Having launched it as an experiment, Sattvik Mishra and his friends only woke up to the vast possibilities of ScoopWhoop when their second article on Game of Thrones went viral in 2013.
Having launched it as an experiment, Sattvik Mishra and his friends only woke up to the vast possibilities of ScoopWhoop when their second article on Game of Thrones went viral in 2013. The internet media and news company has grown to accommodate 180 people and two other online publications — Gazabpost and Vagabomb. In a tête-à-tête with BrandWagon’s Chandni Mathur, Mishra outlines the path ahead and what ScoopWhoop has learnt from being a Buzzfeed clone in its early days. Excerpts:
ScoopWhoop began as a viral content generating and sharing website but is now a news portal and a channel for sharing social concerns. How did this transition happen?
Initially when we started, most of it was listicles and video curation, creating fun content, taking videos from YouTube which we thought had the potential to go viral and package them on our platform. In 2014, we raised our first round of funding from Bharti Softbank and then the actual scaling up happened from six to 55 people. We built a small news team, went from three to four million unique views to 10 million and we thought it was time to create content rather than just aggregating it.
Between the three websites, we have close to about 30 million unique visitors a month and are driving around 80-90 million video views a month, so we have been able to scale up the business decently. But if we want to grow further, the distribution and technology also comes into play. After a certain threshold, I don’t think pure content can take you very far. Now is the time where we are increasing our content creation pool and investing heavily in technology and distribution.
Initially ScoopWhoop was dubbed a Buzzfeed clone…
When we started, within six months there were several clones and with all honesty, ScoopWhoop was also a Buzzfeed clone. It’s easy to create content but difficult to build the business. If you look at three years from now, I think there are limited seats on the table. It won’t be a winner takes it all model but there also can’t be 10 publications that matter. There will be three to four media companies in the next three years who can cross the 50 million barrier and they will take 80% of the revenue chunk.
The best practices in this space are being set by companies like Buzzfeed and I feel one should take learnings from wherever we can and understand what kind of a publication we want to be. Listen to everyone but do what you want to do; you can’t blindly follow a format.
How is your video production unit ScoopWhoop Talkies shaping up?
Video consumption is on the rise and if we don’t do video content we will be irrelevant very soon. Today, we are producing 300 videos across short format, long format, fiction and non-fiction. We do documentaries, fictional series, two-minute explainers, short stories, sketches, etc. Moving forward, we want to ace non-fiction content in India. We have realised that fiction is a very fierce market with a lot of competition. I don’t think anyone is doing great non-fiction content on the web. Documentaries are the first step towards that. We created a two-part documentary series on stone pelting in Kashmir with Newslaundry. Going ahead, we are also looking at doing a food show, travel show and crime show on the internet and are exploring the option of taking existing non-fiction TV formats and reinventing them on the web.
Which revenue model works well for you — native advertising or display?
The revenue split would be about 75% native content and 25% display. But now we are getting into programmatic and are working with media agencies for inventory selling. Less than about 5% of our total content is sponsored right now but when we create IPs it will almost be like TV shows. We are eyeing R100 crore in the next three years.

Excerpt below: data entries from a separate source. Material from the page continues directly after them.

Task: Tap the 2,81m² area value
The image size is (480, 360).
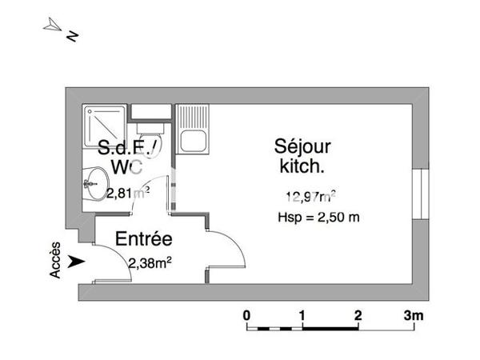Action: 128,192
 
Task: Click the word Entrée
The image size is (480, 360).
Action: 144,238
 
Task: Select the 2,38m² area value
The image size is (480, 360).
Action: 150,261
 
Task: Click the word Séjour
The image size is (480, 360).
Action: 302,147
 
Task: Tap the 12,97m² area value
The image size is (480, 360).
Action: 310,195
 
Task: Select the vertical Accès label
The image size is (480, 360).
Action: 55,261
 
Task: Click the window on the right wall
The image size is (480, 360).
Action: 419,193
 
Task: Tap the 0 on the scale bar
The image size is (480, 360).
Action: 247,314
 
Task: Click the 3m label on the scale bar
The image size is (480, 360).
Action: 414,314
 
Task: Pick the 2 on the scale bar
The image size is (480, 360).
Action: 358,314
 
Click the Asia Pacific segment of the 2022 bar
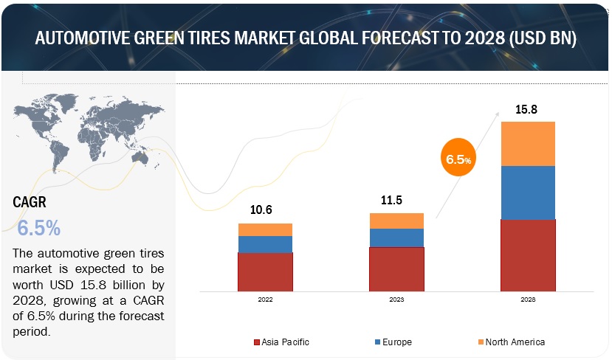[x=265, y=271]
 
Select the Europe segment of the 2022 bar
[x=265, y=244]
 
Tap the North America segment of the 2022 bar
[x=265, y=229]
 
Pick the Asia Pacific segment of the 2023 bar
[x=396, y=269]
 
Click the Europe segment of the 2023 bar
[x=396, y=238]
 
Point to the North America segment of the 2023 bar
[x=396, y=221]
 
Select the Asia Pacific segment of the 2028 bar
[x=528, y=255]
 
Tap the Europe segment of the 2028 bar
[x=528, y=193]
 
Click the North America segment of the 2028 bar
[x=528, y=144]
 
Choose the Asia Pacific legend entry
[x=282, y=342]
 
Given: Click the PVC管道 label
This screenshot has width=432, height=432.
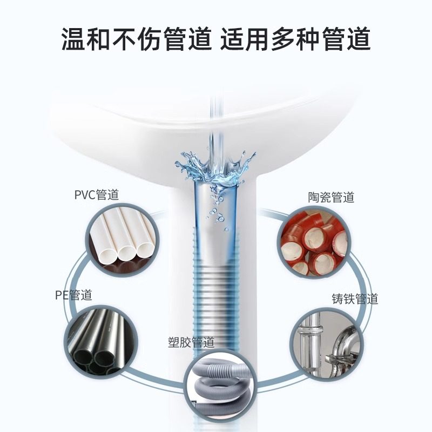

What kind of web traffic do you derive from social networks? Does it affect direct engagement?
Around 55-60% of our traffic still comes from Facebook, but we have been able to increase our direct traffic as well over the last two years. So 30% of the total traffic is now direct across publications. Of this, around nine million users come directly which is still a large number. While social will continue to drive a large chunk of traffic that we generate, I think it’s important to build direct traffic as that says what kind of a brand you have built. The numbers we really look at are how many engagements we can drive in a month, on platform and off platform. Last month we did 225 million engagements and of that, 70 million were on our platform while the rest were on Facebook, YouTube, Instagram, etc. But that currency is also monetisable.
We are also building an app for Android and iOS that will launch in the first week of December. For us mobile browser is huge because we haven’t been able to create a use case for an app. An app will have a fierce following but it’s still a very small number and mobile is anyway 80% of our total traffic.
How are the two — Vagabomb and Gazabpost performing?
Gazabpost has been able to scale to 10 million unique views, which is good as the ceiling is lower for Hindi publications. If we are able to get it to 15 million in the next three to four months, it will be one of the bigger Hindi publications.
Vagabomb is slightly niche and the content is slightly bolder. So I call it a premium product rather than mass. It’s clocking in around 2.5 million unique views but the metrics we see on it is a lot better than the others, as return users and the time spent is high.